- What to work on
Each line of the entries below that holds "toolbar" is needed, copied in full.

- Source material
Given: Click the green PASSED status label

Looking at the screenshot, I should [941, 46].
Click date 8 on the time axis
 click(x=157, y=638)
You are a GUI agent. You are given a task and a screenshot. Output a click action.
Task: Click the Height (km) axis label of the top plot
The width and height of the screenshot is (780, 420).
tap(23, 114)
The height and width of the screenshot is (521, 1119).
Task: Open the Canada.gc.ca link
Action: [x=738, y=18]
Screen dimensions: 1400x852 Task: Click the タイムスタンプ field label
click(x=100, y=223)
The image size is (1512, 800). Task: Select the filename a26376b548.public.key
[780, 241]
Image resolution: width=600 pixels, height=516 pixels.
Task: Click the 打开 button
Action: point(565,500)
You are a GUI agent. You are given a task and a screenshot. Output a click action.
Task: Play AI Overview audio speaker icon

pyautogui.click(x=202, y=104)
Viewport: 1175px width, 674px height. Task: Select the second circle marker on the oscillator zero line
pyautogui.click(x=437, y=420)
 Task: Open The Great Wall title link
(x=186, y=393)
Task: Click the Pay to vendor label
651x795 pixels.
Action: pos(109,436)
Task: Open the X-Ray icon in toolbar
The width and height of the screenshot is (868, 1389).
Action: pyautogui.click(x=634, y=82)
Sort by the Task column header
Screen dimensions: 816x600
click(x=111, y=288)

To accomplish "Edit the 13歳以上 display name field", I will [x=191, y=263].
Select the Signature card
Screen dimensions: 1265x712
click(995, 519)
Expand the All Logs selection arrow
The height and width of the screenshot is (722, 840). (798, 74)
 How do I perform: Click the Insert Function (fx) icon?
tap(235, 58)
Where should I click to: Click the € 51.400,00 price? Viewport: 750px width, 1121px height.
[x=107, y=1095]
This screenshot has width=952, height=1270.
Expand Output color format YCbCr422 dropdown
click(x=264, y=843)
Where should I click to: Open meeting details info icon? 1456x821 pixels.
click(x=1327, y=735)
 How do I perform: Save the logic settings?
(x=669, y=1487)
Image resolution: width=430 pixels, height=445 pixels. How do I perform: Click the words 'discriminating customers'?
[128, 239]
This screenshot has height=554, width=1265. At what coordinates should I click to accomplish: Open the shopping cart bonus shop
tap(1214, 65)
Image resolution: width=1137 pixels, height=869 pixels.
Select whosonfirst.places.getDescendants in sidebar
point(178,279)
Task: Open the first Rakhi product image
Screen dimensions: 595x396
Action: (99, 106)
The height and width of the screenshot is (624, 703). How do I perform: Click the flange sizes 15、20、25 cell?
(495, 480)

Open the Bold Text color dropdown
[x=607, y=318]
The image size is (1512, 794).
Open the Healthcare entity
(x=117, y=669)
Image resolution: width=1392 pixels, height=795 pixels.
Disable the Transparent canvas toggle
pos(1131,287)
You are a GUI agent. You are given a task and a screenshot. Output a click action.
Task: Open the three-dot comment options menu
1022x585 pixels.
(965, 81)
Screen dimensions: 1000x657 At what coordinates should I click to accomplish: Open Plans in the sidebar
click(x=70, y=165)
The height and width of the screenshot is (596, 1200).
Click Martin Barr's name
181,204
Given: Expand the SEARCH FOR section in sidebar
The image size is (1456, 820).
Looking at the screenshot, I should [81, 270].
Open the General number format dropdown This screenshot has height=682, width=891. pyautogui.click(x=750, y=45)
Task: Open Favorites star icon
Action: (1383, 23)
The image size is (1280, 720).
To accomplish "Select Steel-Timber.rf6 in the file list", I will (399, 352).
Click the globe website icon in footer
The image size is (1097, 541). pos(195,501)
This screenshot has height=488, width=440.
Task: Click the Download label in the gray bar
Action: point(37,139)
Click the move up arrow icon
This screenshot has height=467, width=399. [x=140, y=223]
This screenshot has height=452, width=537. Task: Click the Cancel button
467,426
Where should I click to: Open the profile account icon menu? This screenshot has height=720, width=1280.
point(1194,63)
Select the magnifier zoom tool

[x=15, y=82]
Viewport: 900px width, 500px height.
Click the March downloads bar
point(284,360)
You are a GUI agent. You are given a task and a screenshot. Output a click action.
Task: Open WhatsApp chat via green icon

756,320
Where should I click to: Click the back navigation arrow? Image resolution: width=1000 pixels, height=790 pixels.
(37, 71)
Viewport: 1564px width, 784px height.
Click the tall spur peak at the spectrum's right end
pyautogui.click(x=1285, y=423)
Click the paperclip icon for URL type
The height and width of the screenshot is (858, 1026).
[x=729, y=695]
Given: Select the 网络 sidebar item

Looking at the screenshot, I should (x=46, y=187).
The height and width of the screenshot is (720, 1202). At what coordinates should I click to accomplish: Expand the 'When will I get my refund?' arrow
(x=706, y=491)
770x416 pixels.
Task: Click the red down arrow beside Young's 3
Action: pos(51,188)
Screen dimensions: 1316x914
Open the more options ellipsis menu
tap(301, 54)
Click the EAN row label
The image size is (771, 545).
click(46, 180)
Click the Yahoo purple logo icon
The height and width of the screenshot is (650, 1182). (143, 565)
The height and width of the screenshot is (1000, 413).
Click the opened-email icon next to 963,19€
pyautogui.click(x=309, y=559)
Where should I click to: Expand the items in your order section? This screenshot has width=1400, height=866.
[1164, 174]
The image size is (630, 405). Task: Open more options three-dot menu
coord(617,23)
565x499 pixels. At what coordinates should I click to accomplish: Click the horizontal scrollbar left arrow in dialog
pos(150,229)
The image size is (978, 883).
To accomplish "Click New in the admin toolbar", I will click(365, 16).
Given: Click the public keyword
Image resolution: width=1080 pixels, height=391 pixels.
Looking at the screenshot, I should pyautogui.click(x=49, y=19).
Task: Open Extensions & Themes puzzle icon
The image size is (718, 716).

- Response box
Task: Open the X-Ray icon in toolbar
To accomplish "Click New in the admin toolbar", I will click(365, 16).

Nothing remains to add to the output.